#### Records shown

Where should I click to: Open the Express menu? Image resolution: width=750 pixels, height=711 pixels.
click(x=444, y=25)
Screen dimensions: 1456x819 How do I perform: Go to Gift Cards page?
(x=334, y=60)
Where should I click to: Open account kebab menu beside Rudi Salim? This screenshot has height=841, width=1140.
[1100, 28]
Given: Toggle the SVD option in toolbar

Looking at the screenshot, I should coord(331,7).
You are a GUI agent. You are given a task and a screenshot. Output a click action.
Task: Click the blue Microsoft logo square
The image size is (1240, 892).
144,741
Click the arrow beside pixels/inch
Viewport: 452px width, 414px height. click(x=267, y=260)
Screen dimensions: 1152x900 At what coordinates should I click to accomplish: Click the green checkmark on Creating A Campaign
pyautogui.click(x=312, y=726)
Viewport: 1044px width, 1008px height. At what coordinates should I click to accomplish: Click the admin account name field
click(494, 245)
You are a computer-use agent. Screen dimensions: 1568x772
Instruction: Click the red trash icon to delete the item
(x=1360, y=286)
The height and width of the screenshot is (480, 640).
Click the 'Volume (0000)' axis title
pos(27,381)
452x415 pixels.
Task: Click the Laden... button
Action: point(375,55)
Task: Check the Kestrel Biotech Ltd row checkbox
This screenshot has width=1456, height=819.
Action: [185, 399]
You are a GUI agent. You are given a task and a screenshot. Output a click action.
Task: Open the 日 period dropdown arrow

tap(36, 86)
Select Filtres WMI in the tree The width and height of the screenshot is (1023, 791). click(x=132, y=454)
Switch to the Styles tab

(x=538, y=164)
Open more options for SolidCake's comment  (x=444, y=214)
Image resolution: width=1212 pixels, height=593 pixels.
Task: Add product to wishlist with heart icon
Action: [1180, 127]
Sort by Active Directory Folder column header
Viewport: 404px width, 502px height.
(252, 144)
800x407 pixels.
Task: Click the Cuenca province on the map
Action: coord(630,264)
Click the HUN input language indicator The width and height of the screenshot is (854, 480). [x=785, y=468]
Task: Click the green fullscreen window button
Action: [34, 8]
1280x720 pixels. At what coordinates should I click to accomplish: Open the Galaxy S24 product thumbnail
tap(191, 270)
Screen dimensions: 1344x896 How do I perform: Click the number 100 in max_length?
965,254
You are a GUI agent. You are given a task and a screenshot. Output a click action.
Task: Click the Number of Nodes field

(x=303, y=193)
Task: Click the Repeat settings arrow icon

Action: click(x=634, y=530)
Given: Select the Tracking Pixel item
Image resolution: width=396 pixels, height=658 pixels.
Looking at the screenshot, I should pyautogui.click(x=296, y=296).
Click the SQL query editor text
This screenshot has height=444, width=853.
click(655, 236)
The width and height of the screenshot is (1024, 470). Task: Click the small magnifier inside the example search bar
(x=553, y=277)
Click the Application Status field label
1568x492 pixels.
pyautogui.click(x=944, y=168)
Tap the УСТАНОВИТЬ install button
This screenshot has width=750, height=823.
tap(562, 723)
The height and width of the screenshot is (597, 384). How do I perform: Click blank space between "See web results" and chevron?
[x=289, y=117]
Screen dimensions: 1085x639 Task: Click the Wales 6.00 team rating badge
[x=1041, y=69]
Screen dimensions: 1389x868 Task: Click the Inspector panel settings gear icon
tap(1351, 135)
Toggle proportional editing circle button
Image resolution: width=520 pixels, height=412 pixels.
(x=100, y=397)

########

» What the task asks
Transcribe all of the records exactly.

» Exercise answer
Where should I click to: Open the Express menu? Image resolution: width=750 pixels, height=711 pixels.
click(x=444, y=25)
Screen dimensions: 1456x819 How do I perform: Go to Gift Cards page?
(x=334, y=60)
Where should I click to: Open account kebab menu beside Rudi Salim? This screenshot has height=841, width=1140.
[1100, 28]
Given: Toggle the SVD option in toolbar

Looking at the screenshot, I should coord(331,7).
You are a GUI agent. You are given a task and a screenshot. Output a click action.
Task: Click the blue Microsoft logo square
The image size is (1240, 892).
144,741
Click the arrow beside pixels/inch
Viewport: 452px width, 414px height. click(x=267, y=260)
Screen dimensions: 1152x900 At what coordinates should I click to accomplish: Click the green checkmark on Creating A Campaign
pyautogui.click(x=312, y=726)
Viewport: 1044px width, 1008px height. At what coordinates should I click to accomplish: Click the admin account name field
click(494, 245)
You are a computer-use agent. Screen dimensions: 1568x772
Instruction: Click the red trash icon to delete the item
(x=1360, y=286)
The height and width of the screenshot is (480, 640).
Click the 'Volume (0000)' axis title
pos(27,381)
452x415 pixels.
Task: Click the Laden... button
Action: point(375,55)
Task: Check the Kestrel Biotech Ltd row checkbox
This screenshot has width=1456, height=819.
Action: [185, 399]
You are a GUI agent. You are given a task and a screenshot. Output a click action.
Task: Open the 日 period dropdown arrow

tap(36, 86)
Select Filtres WMI in the tree The width and height of the screenshot is (1023, 791). click(x=132, y=454)
Switch to the Styles tab

(x=538, y=164)
Open more options for SolidCake's comment  (x=444, y=214)
Image resolution: width=1212 pixels, height=593 pixels.
Task: Add product to wishlist with heart icon
Action: [1180, 127]
Sort by Active Directory Folder column header
Viewport: 404px width, 502px height.
(252, 144)
800x407 pixels.
Task: Click the Cuenca province on the map
Action: coord(630,264)
Click the HUN input language indicator The width and height of the screenshot is (854, 480). [x=785, y=468]
Task: Click the green fullscreen window button
Action: [34, 8]
1280x720 pixels. At what coordinates should I click to accomplish: Open the Galaxy S24 product thumbnail
tap(191, 270)
Screen dimensions: 1344x896 How do I perform: Click the number 100 in max_length?
965,254
You are a GUI agent. You are given a task and a screenshot. Output a click action.
Task: Click the Number of Nodes field

(x=303, y=193)
Task: Click the Repeat settings arrow icon

Action: click(x=634, y=530)
Given: Select the Tracking Pixel item
Image resolution: width=396 pixels, height=658 pixels.
Looking at the screenshot, I should pyautogui.click(x=296, y=296).
Click the SQL query editor text
This screenshot has height=444, width=853.
click(655, 236)
The width and height of the screenshot is (1024, 470). Task: Click the small magnifier inside the example search bar
(x=553, y=277)
Click the Application Status field label
1568x492 pixels.
pyautogui.click(x=944, y=168)
Tap the УСТАНОВИТЬ install button
This screenshot has width=750, height=823.
tap(562, 723)
The height and width of the screenshot is (597, 384). How do I perform: Click blank space between "See web results" and chevron?
[x=289, y=117]
Screen dimensions: 1085x639 Task: Click the Wales 6.00 team rating badge
[x=1041, y=69]
Screen dimensions: 1389x868 Task: Click the Inspector panel settings gear icon
tap(1351, 135)
Toggle proportional editing circle button
Image resolution: width=520 pixels, height=412 pixels.
(x=100, y=397)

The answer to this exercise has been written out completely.